Im Frühling testete sogar Toyotas Rivale Nissan einen Robotertaxidienst, den das Unternehmen mit der Online-Gaming-Plattform DeNA entwickelt hat (DeNA war früher ZMPs Partner, doch das ist eine andere Geschichte). Der roboterisierte Nissan Leaf kreiste auf einer festgelegten Strecke um Nissans Hauptquartier in Yokohama herum.
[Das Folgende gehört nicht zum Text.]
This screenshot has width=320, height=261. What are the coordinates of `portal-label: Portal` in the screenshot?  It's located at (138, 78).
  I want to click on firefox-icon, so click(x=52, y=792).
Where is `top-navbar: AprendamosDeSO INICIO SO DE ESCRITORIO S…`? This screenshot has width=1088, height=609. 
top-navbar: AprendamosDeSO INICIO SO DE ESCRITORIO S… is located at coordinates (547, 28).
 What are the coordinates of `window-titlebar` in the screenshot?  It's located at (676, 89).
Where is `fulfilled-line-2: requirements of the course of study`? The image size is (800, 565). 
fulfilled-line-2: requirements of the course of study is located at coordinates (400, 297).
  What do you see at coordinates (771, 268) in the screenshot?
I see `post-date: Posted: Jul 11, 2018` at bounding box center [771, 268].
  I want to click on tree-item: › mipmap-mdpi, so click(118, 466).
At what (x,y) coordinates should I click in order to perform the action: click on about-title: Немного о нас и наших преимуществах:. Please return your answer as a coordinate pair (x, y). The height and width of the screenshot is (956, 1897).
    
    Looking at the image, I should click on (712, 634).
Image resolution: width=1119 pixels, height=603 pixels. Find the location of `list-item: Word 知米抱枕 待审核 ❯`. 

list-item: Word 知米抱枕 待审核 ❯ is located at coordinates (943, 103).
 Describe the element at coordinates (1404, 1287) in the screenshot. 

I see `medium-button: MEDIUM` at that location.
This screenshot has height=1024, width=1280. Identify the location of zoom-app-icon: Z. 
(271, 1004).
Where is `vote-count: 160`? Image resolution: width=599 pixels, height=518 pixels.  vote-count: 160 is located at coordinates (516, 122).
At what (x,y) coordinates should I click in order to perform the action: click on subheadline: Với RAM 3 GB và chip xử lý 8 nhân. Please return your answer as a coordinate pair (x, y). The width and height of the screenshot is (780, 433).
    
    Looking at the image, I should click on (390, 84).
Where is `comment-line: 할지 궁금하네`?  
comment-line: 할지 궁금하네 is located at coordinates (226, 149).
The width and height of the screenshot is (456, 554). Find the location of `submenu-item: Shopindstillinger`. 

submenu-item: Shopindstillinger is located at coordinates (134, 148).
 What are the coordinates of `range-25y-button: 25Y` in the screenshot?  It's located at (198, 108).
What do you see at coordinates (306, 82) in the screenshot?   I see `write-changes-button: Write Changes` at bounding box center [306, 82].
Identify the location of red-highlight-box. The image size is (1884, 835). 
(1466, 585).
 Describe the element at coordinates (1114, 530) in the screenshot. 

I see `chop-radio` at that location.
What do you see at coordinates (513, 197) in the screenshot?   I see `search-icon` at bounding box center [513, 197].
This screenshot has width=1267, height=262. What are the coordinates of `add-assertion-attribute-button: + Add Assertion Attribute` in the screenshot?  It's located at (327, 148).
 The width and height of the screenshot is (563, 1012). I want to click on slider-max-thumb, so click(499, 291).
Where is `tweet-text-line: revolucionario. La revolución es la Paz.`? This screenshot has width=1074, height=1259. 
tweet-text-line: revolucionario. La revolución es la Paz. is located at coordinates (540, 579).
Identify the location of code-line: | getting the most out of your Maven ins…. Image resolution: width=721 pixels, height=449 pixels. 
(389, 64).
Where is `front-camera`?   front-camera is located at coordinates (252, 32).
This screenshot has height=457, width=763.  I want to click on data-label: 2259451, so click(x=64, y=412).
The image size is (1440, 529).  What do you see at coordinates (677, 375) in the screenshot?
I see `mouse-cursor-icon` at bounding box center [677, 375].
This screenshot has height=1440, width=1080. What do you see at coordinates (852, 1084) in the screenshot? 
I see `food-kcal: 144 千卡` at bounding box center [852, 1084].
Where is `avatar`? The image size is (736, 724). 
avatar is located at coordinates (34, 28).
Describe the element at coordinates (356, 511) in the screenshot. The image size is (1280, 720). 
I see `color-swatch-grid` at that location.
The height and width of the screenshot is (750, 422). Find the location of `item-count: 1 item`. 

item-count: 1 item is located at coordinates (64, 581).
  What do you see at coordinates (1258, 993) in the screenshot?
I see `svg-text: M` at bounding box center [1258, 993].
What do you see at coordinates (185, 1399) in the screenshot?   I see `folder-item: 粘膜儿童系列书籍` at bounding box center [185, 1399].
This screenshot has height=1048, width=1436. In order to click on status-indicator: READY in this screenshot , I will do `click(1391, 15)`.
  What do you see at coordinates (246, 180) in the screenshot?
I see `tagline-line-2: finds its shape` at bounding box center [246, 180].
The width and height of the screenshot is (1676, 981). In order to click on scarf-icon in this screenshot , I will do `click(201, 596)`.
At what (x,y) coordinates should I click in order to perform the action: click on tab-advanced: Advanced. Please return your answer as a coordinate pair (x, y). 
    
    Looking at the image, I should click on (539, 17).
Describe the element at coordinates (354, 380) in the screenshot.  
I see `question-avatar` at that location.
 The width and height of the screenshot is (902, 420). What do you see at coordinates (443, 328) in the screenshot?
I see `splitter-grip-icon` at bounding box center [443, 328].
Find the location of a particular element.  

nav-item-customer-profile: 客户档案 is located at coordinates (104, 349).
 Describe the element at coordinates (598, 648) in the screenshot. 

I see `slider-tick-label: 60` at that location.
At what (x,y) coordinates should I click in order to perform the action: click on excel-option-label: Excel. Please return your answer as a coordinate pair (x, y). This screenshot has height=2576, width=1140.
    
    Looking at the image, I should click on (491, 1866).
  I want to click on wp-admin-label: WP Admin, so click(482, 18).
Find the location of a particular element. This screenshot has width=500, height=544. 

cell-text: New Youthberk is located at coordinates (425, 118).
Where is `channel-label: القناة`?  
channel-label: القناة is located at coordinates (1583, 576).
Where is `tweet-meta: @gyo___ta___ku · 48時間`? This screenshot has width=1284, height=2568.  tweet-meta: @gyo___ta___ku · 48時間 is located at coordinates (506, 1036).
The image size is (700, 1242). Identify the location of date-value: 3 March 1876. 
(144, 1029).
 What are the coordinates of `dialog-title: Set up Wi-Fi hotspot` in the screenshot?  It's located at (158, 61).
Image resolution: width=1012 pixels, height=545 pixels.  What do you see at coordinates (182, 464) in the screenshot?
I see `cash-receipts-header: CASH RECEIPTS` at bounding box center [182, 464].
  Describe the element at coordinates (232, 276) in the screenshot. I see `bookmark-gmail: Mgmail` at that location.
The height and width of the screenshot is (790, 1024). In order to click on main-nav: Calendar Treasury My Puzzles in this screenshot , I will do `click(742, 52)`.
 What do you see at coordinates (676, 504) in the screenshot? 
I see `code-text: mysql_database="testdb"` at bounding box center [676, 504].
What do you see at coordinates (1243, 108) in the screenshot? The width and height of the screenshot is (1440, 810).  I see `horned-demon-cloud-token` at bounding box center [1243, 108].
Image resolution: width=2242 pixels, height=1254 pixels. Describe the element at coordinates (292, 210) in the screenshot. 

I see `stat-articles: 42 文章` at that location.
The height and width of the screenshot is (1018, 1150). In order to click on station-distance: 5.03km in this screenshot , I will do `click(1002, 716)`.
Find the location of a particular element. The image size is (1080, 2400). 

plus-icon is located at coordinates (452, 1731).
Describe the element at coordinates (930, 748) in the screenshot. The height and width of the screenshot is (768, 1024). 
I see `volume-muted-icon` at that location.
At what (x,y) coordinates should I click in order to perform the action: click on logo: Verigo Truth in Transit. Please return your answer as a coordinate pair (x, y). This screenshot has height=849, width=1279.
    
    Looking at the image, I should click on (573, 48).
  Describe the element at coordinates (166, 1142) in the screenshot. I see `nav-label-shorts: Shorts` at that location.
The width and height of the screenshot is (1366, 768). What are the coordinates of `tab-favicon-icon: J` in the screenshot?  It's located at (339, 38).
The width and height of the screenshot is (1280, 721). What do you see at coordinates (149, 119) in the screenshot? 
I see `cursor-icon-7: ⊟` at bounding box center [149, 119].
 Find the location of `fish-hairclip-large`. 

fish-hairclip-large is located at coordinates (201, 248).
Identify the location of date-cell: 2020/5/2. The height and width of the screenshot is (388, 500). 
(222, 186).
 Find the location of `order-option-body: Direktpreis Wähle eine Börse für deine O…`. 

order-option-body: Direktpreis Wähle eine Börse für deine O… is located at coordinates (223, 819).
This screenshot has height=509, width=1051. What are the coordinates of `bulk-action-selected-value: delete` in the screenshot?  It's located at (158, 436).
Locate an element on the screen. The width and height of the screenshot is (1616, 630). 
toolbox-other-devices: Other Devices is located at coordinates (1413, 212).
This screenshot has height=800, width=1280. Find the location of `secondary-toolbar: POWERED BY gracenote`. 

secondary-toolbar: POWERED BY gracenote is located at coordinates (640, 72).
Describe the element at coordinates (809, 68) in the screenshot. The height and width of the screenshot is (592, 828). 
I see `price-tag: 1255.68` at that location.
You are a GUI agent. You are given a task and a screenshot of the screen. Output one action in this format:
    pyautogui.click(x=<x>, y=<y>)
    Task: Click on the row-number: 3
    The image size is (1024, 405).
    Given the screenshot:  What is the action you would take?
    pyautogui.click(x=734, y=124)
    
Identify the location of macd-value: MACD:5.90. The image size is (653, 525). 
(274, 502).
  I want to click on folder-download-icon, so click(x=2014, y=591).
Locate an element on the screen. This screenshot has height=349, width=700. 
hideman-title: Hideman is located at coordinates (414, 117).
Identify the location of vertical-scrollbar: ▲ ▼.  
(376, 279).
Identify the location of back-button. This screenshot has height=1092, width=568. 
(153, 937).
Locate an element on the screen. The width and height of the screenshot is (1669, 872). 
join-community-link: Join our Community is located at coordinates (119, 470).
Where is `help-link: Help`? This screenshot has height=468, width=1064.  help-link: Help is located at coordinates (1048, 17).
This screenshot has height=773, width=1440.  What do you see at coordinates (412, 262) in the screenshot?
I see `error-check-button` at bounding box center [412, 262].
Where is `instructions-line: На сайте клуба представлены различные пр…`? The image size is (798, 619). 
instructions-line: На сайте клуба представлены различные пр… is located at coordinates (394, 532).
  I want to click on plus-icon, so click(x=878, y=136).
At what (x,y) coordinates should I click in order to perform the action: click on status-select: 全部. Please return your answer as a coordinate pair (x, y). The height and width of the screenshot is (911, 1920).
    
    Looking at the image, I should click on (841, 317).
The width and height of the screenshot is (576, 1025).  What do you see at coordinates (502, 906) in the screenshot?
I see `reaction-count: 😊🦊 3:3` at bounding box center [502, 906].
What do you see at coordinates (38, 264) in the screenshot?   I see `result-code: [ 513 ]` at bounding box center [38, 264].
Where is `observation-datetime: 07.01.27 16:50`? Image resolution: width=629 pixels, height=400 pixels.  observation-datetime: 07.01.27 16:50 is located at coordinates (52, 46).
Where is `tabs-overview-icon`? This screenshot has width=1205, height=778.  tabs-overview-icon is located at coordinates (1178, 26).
Sehr realitätsnah war die Teststrecke nicht. Sie zeichnet sich durch breite, relativ gering befahrene Straßen aus, denen die üblichen Attribute japanischen Straßenverkehrs fehlen wie enge Straßen ohne Mittellinien, parkende Autos und Radfahrer, die auf der falschen Straßenseite dem Autoverkehr entgegen radeln. Ein richtiger Härtetest wäre die Fahrt in den engen Gassen einer typischen japanischen Nachbarschaft, in denen Hausbewohner manchmal direkt aus der Tür auf die Straße treten müssen. Aber es war ein weiteres Signal für Japans Willen, die technische Entwicklung mitzubestimmen.

Auch sonst nehmen Tests mit autonomen Fahrzeugen an Fahrt auf. Besonders rührig ist dabei die Softbank-Gruppe, die massiv in vielversprechende Firmen in den Bereichen künstliche Intelligenz, Robotik und Vernetzungstechnik investiert. Bei Uber ist Softbank einer der Großinvestoren. Abe in Japan importiert nun Softbanks eigenes Venture SB Drive autonome Busse von Baidu, der chinesischen Entsprechung Googles. Der Bus wurde schon im Dezember 2017 in Tokio getestet und soll nun in weniger betriebsamen Regionen quasi als Machbarkeitsstudie eingesetzt werden. Das Unternehmen führt zudem Tests mit anderen Bussen durch und will 2020 einen autonomen Busdienst an Tokios Stadtflughafen Haneda einführen.

Softbank steht mit diesem Zieldatum nicht allein. 2020 finden nämlich in Tokio die olympischen Sommerspiele statt. Und die Regierung will das globale Spektakel zu einem Schaufenster für Hightech aus Japan machen. Und autonome Taxis gehören mit zum Programm. Bis dahin will auch Toyota in einer begrenzten Regionen einen Dienst autonomes Fahren auf dem Level 4 von 5 Stufen demonstrieren. Das Auto soll sich also in den meisten Situation allein fahren können.

Viel Zeit bleibt allerdings keinem Hersteller bei dem Wettrennen um die Zukunft. Selbst wenn vollautonomes Fahren in begrenzten Situationen erst 2025 möglich werden sollte, wäre das für Autohersteller eine große Herausforderung. Denn sieben Jahre entsprechen gerade einem bisherigen Produktzyklus. Kleine Fehltritte können daher auch für Riesen großen Schaden bedeuten. Das Rennen um die Mobilität der Zukunft bleibt damit spannend – auch in Japan.